-- Start of Selected excerpt --
In-Depth

Visual Basic and C# at the Crossroads

How the Microsoft co-evolution strategy has shaped the two flagship languages of the .NET Framework, and what it means for developers going forward.

When Microsoft released Visual Studio 2010 and the Microsoft .NET Framework 4 in April 2010, it marked the largest update to the Microsoft flagship IDE and coding framework since the .NET Framework 1.0 was launched in 2002. The 2010 releases also ushered in a critical change in strategy for Microsoft's premier programming languages, C# and Visual Basic .NET. For the first time since Microsoft retired the unmanaged Visual Basic programming language with Visual Basic 6, Microsoft was fundamentally changing the direction of its language development.

That change came in the form of the Microsoft co-evolution strategy, first articulated at the Microsoft Professional Developers Conference 2008 (PDC08), under which the company committed to enabling broad feature parity between C# and Visual Basic. As Scott Wiltamuth, Microsoft product unit manager for Visual Studio Languages, wrote in a blog post less than a month ahead of the Visual Studio 2010 launch last year, Microsoft had pursued an "explicit strategy of differentiating VB and C#." At the time, Wiltamuth wrote, Microsoft wanted Visual Basic .NET to appeal to Visual Basic 6 developers focused on business- and data-centric applications, while C# targeted Java and C++ developers programming in the enterprise and for ISVs.

There was just one problem: The strategy failed to reflect the reality for programmers working with code.

'Community Driven'
"The initial differentiation was ... based on the idea of object developers versus application developers. The problem is that, from the ground up, everything you do in .NET is an object," says VSM Tools Editor Peter Vogel, adding that the distinction Microsoft made between the languages became "a difference that made no difference."

Rockford Lhotka, chief technology evangelist for consultancy Magenic, says the language teams at Microsoft began moving toward co-evolution long before the strategy even had a name.

"I think a lot of this is community driven, more than people realize," Lhotka says, noting that the Visual Basic and C# communities each worked to gain powerful features found in the other language. Features like the My namespace started as attempts to diversify Visual Basic with unique features, yet ended up available in both languages. There were plenty of others examples, says Lhotka.
-- End of Selected excerpt --
-- Start of Data rows --
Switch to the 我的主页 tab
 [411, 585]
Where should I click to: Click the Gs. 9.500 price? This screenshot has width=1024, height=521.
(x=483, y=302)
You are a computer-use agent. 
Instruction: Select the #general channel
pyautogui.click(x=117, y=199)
-- End of Data rows --
-- Start of Data rows --
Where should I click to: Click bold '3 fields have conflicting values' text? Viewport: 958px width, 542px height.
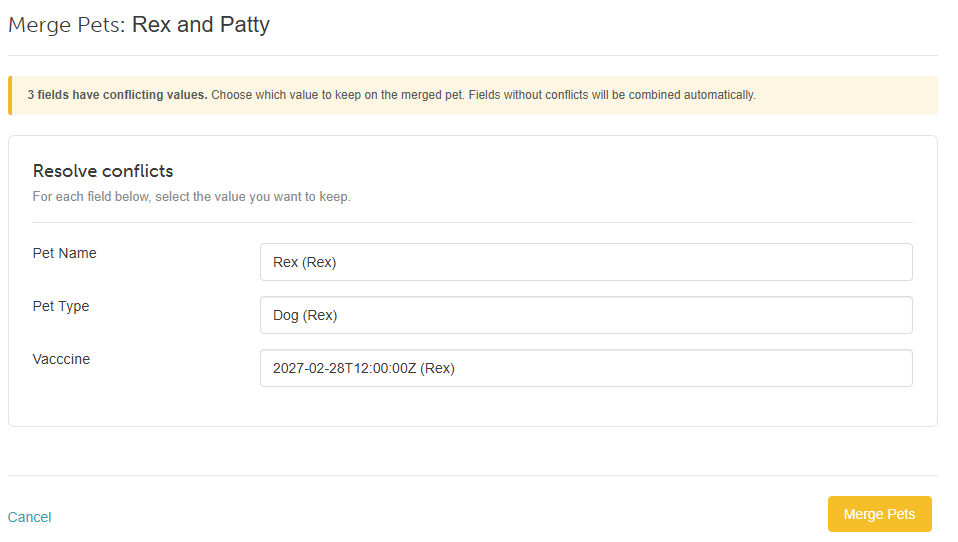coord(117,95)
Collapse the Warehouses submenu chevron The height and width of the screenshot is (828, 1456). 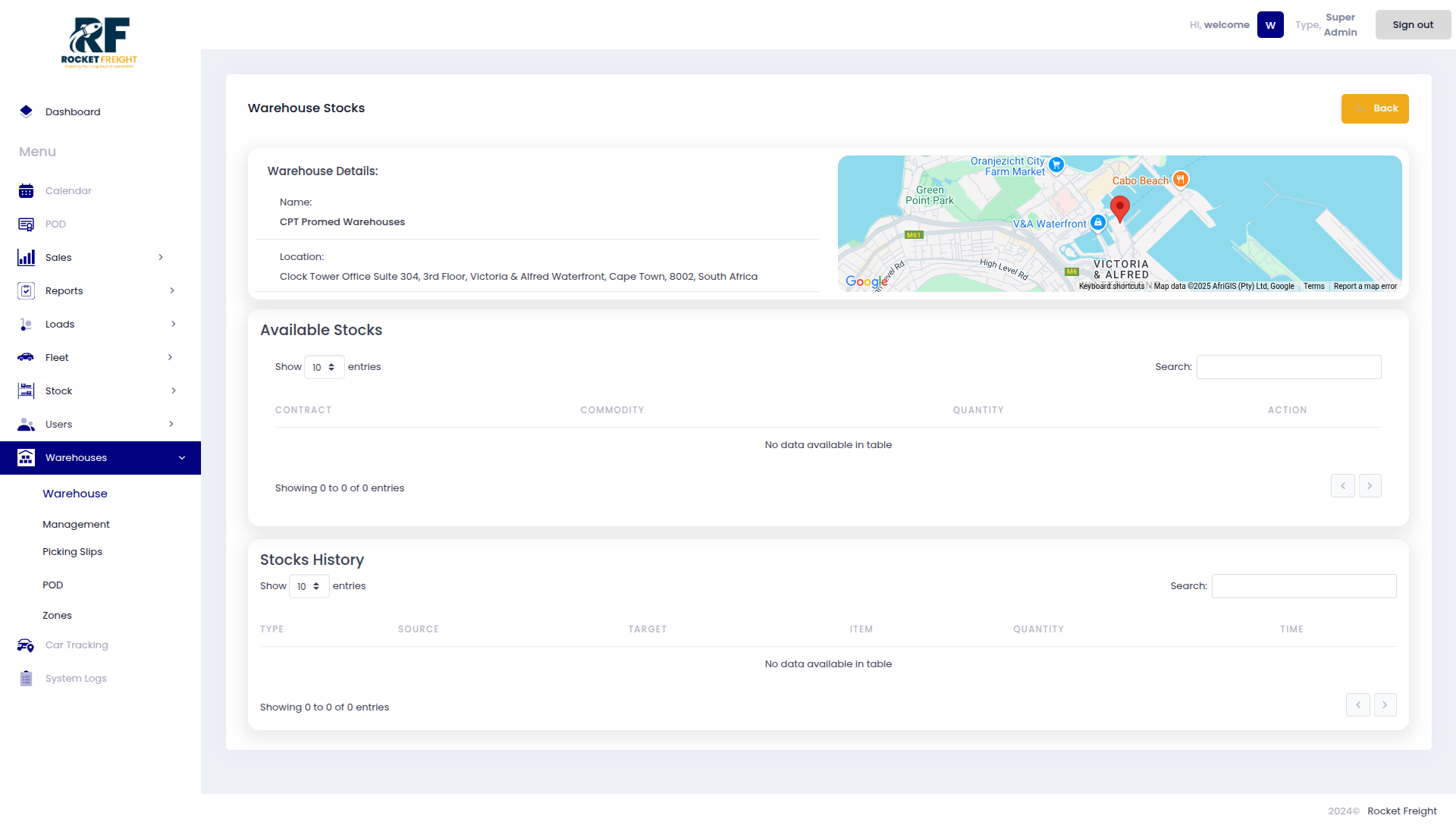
-- End of Data rows --
__Exercise requirements__
Please echo the passage of the article on Visual Basic and C# from "That change came" up to and including "and for ISVs.". Rely only on the text above and nothing else.

__Output below__
That change came in the form of the Microsoft co-evolution strategy, first articulated at the Microsoft Professional Developers Conference 2008 (PDC08), under which the company committed to enabling broad feature parity between C# and Visual Basic. As Scott Wiltamuth, Microsoft product unit manager for Visual Studio Languages, wrote in a blog post less than a month ahead of the Visual Studio 2010 launch last year, Microsoft had pursued an "explicit strategy of differentiating VB and C#." At the time, Wiltamuth wrote, Microsoft wanted Visual Basic .NET to appeal to Visual Basic 6 developers focused on business- and data-centric applications, while C# targeted Java and C++ developers programming in the enterprise and for ISVs.